The shift has implications beyond engineering. In several regions, community sentiment is becoming a decisive factor in whether projects proceed. Loudoun County, Virginia, the largest data center market in the world illustrates the tension. By 2026, data centers there are projected to account for nearly half of local property tax revenue. At the same time, residents are raising questions about land use, noise and workforce impacts, making public engagement a critical step in the approval process.
Gap between primary and secondary markets widens
Pricing reflects the imbalance in the primary markets such as Northern Virginia, Silicon Valley, Phoenix and Dallas where leasing requirements between 250 and 500 KW are expected to exceed US$ 200 per KW per month. Smaller markets still have areas of existing inventory willing to discount to attract tenants, but the spread between core and secondary locations continues to widen.
The geography of the industry is shifting as well. Southern California, the Austin, San Antonio corridor and Central Washington now collectively hold more data center inventory than the New York tristate region, marking the first time that balance in the sector has tipped since 2016. Smaller tertiary markets are beginning to compete with established hubs. Development pipelines in places like Reno, Nevada, and Abilene, Texas, could surpass those in long standing technology centers such as Hillsboro, Oregon, or Silicon Valley by 2026.
Development pipelines face regulatory and utility bottlenecks
Yet the construction pipeline itself may not grow much further in the near term. Many planned facilities remain stuck in early planning stages as developers navigate zoning approvals, environmental reviews and the increasingly complex process of securing utility capacity and new legislations. The result is a paradox as massive demand paired with a development pipeline that cannot accelerate quickly enough to meet it.
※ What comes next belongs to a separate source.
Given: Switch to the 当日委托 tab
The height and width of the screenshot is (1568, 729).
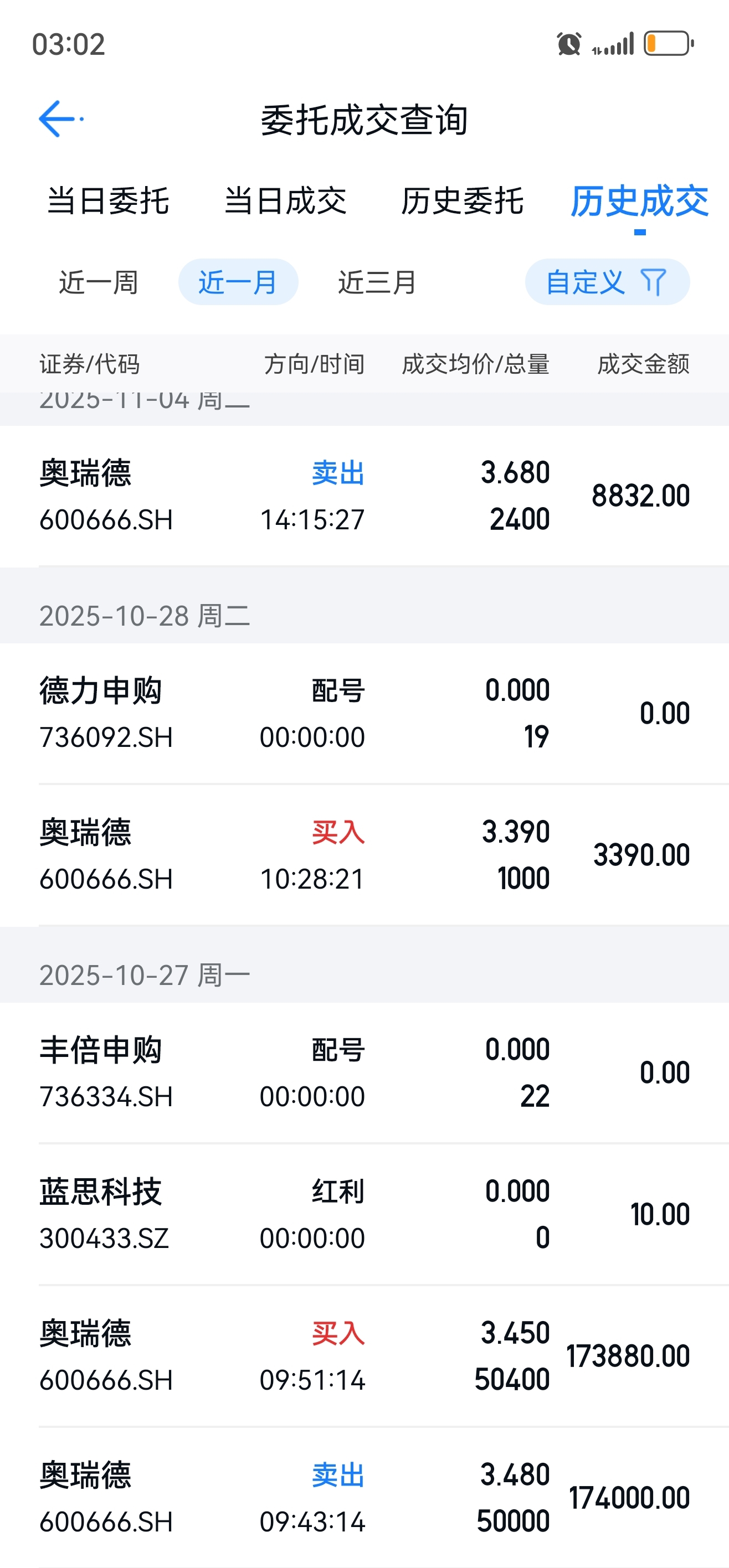Looking at the screenshot, I should 109,202.
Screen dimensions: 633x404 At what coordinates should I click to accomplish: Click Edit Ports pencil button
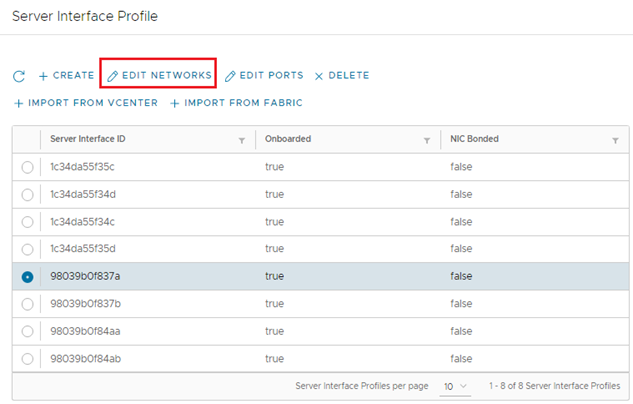click(x=265, y=76)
Readers will recall that new legislation is also hindering data center development, such as the Eagan City Council in Minnesota has reportedly approved a one-year moratorium on data centers and cryptocurrency operations. The council cited the need for a deeper understanding of the environmental, economic, and community impacts of these projects before allowing further development.
States compete with incentives to attract AI infrastructure
At least 36 states now offer targeted incentives designed to attract data center investment. Tax abatements, equipment exemptions and infrastructure subsidies have become standard tools as governments compete for the economic activity associated with artificial intelligence infrastructure.
Advances in long haul fiber networks and the explosive demand for AI model training have opened markets far from traditional carrier hotels in dense urban cores. A recent hyperscale deployment in West Des Moines, Iowa described by industry insiders as an “AI factory” demonstrates how high density facilities can now operate efficiently outside conventional tech corridors.
Investors target power rich regions for Gigawatt scale campuses
Investors are increasingly eyeing large, power rich sites capable of supporting gigawatt scale campuses. Parts of Ohio, Michigan, Texas and Pennsylvania have emerged as contenders, offering large tracts of land and comparatively faster access to power.
Early demand centered on massive clusters used to train AI models. Attention is shifting toward “inference” the process of running trained models in real time applications. Because inference workloads need to operate close to end users, companies are beginning to distribute smaller, high performance facilities across regional markets rather than concentrating everything in hyperscale hubs.
Conclusion
The result is an industry racing to scale while confronting the physical limits of energy, infrastructure and workforce. Demand from artificial intelligence shows little sign of slowing. The question for developers is not whether more data centers will be built but where the power, land and labour will come from to build them.